If I punish because I am angry, she won’t learn the right lesson. She’ll learn to not get caught, instead of how much we learn from failing. I really want her to learn that everyone makes mistakes and how to make better choices in the future. I need her to know the joy and freedom of forgiveness.

When we got her toys out of time out this morning, we talked about what she learned. She asked me if I was still mad. I pulled her gently in my lap, kissing her cheek as we talked. I said that I was still sad about the damage to the bed, but that I stopped being angry when I forgave her. Her smile was priceless. I asked her what she learned. She told me that she learned not to chew on things, not to be naughty, and to listen to God’s voice in her heart.

I feel like I learned just as much about God’s love, redemption, and forgiveness as she did. What a wondrous Lord we have, how miraculously He works all things together for our good, even a child sharpening her teeth on her bed was a great lesson in love for all of us.

13 thoughts on “Welcome to the Club”

  1. You have a gift for writing. I smiled both at what you wrote and at the memories it evoked. Blessings on you as you serve the Lord as a parent and as a communicator of what He shows and speaks to you.

  2. I agree, you do have a knack for writing. I kept finding myself wondering how it ends. You not only kept my attention, but made me think of how i discipline Kaydee. This is a great story Jen, you are sharing a wonderful gift!
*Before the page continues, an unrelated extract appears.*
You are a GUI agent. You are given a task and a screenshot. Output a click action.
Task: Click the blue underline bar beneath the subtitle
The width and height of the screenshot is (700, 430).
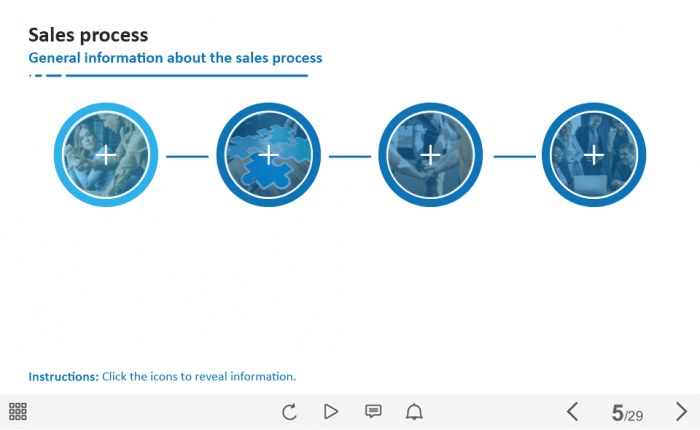[x=185, y=75]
  3. Reblogged this on Heaven not Harvard and commented:

    It’s been just about a year since this happened. I still can’t believe she did that! I don’t even notice the marks on the bed anymore. I am forever grateful that I was able to handle this act of destruction in a loving way. Our relationship would have been more damaged than the bed had I not.

  4. Great story!! I love the “dista-pointed” part!! Good for you to take such a loving approach to parenting! I wish the internet would have been around when my children were young. I would have done things So different 🙂

  5. This is so great. I love your writing style. Also love the part where your daughter ask if you were disappointed in her. It is always in those moments you realize how short and funny life really is. Thanks for sharing.

  6. Oh if you just became a card-carrying of the club, I’m president. My three kids are 5, 7, and 8 and they still do things like that and answer so “matter-of-factly” that you can’t help but wonder what was going through their heads. Prayers your way!